- [YOUR OBJECTIVE]: Write out the entries below exactly as they appear, line for line, and leave out the pictures.

- [EXERCISE MATERIAL]:
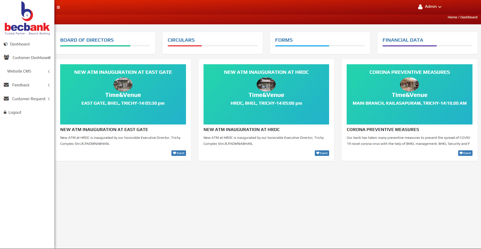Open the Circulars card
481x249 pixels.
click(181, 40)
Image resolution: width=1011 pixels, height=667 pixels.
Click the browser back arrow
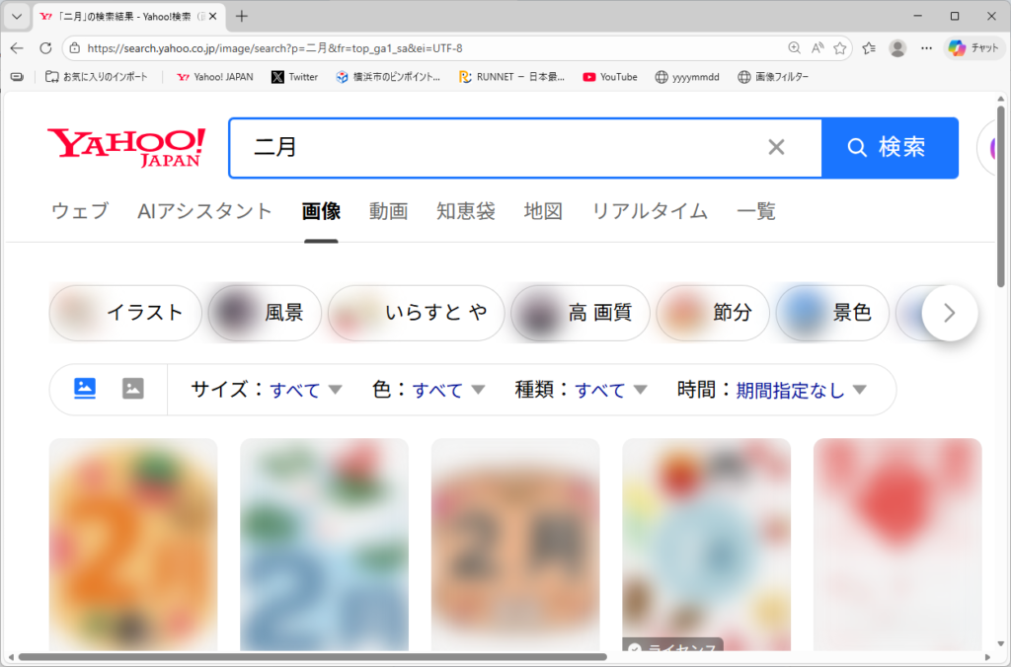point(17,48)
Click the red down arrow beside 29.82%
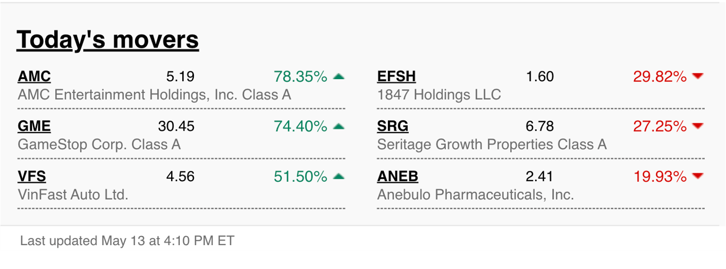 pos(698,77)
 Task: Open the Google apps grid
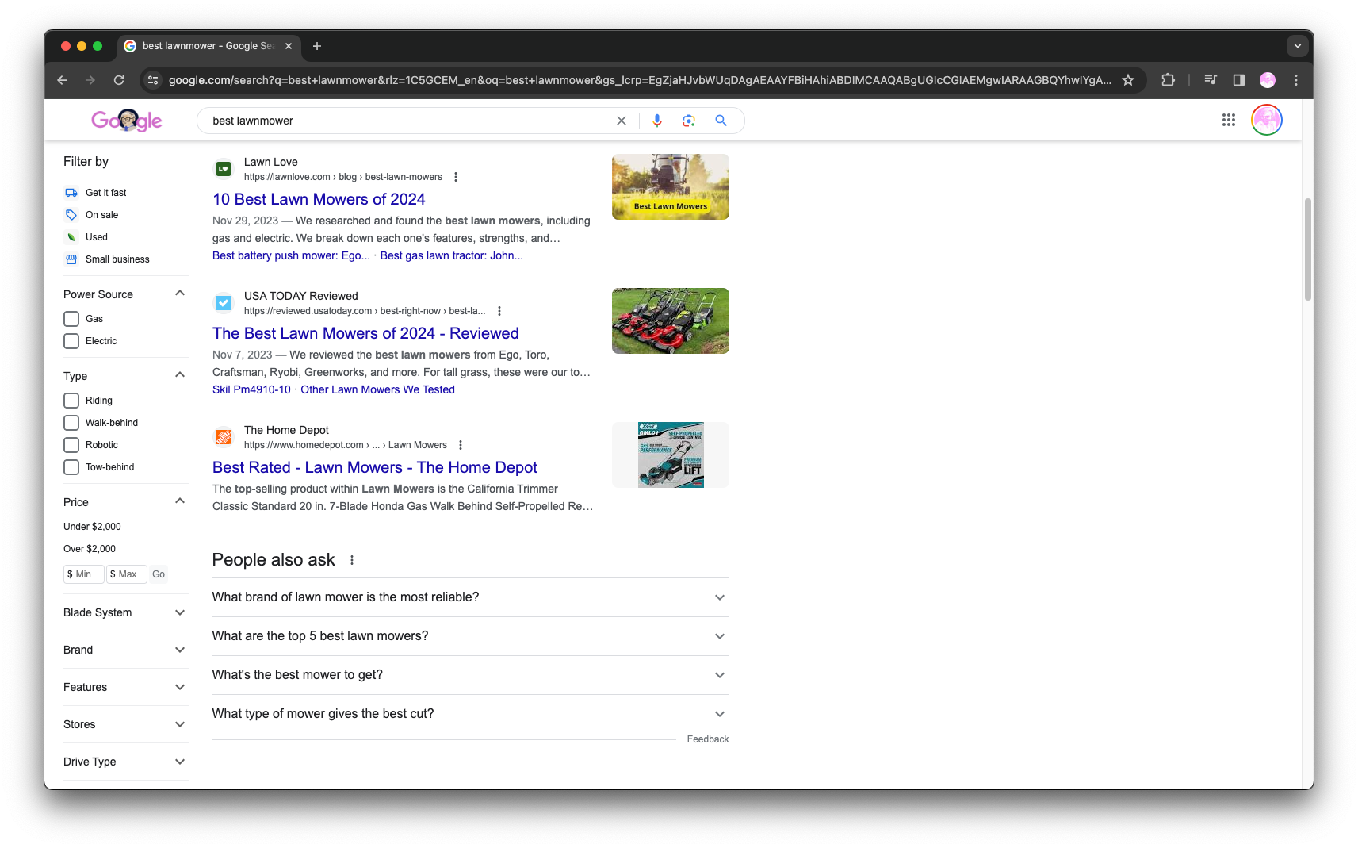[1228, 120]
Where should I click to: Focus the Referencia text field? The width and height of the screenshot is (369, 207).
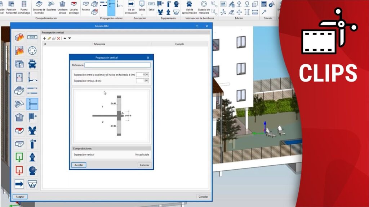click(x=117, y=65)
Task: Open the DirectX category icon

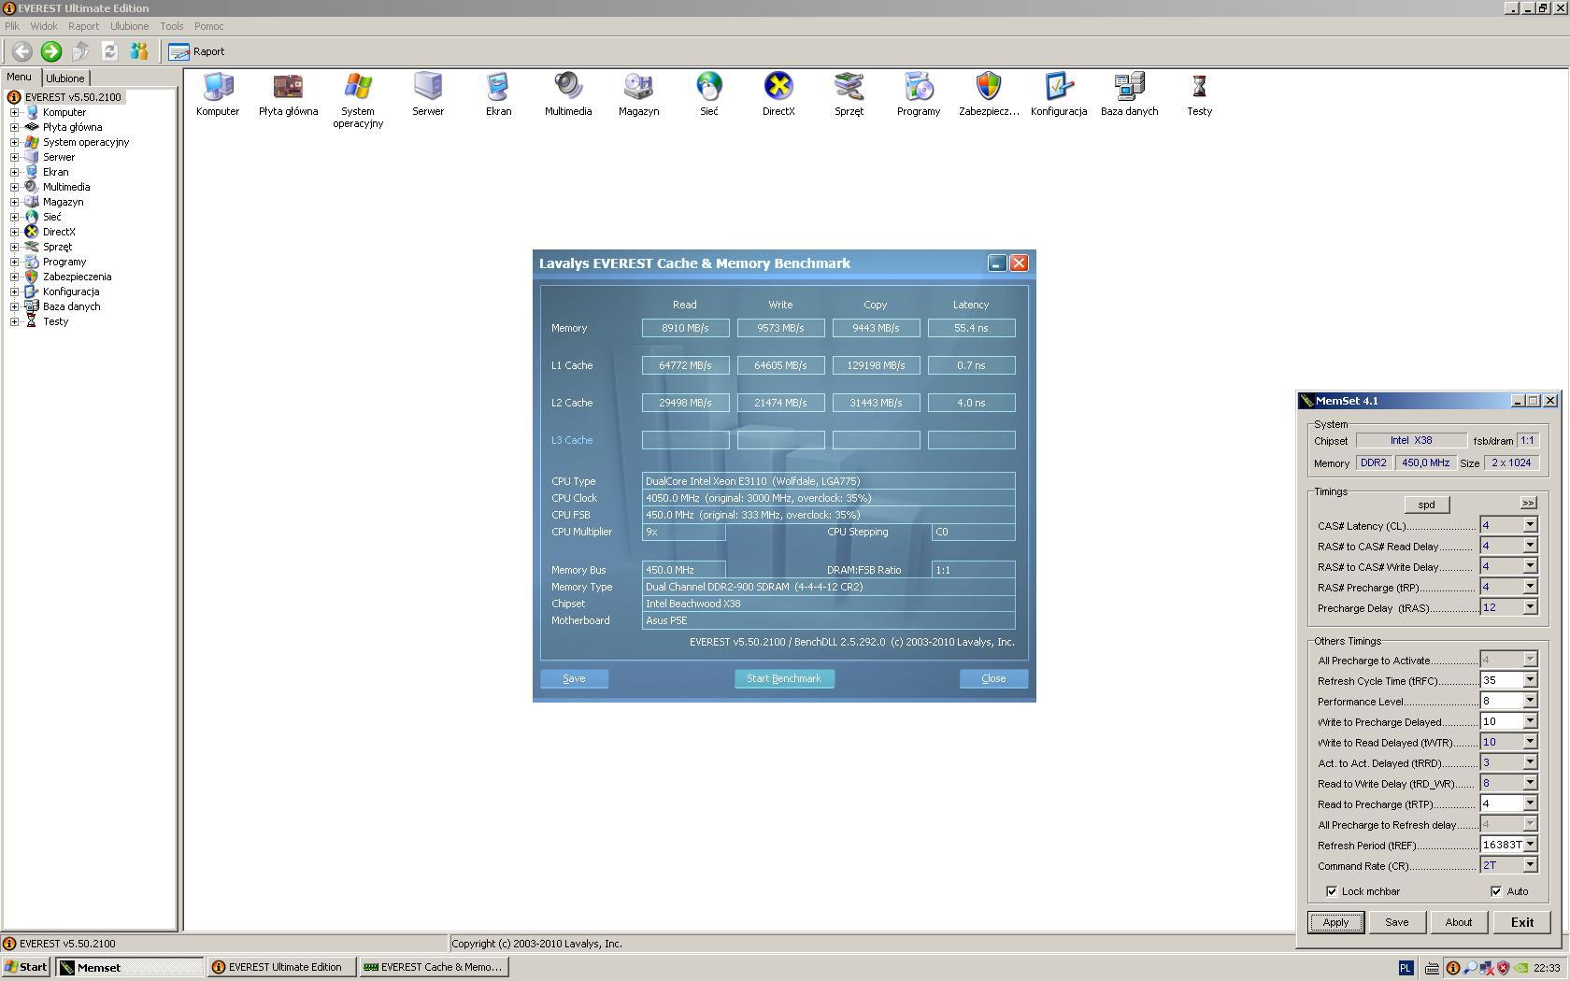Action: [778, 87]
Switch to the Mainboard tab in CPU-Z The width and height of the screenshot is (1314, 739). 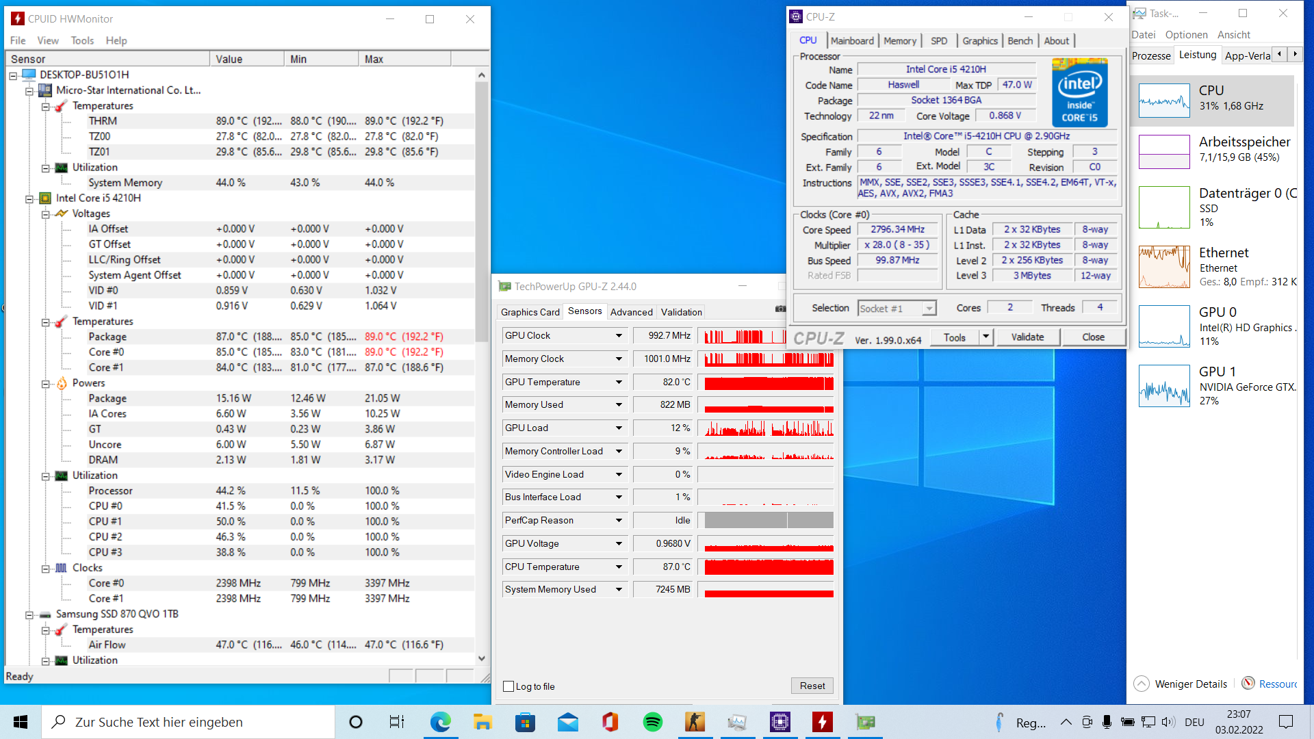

- [ANSWER]:
Open the Circulars card
481x249 pixels.
click(181, 40)
Image resolution: width=1011 pixels, height=667 pixels.
Click the browser back arrow
point(17,48)
Click the red down arrow beside 29.82%
 pos(698,77)
 Task: Open the Google apps grid
[1228, 120]
Where should I click to: Focus the Referencia text field? The width and height of the screenshot is (369, 207).
click(x=117, y=65)
Task: Open the DirectX category icon

Action: [778, 87]
Switch to the Mainboard tab in CPU-Z The width and height of the screenshot is (1314, 739). 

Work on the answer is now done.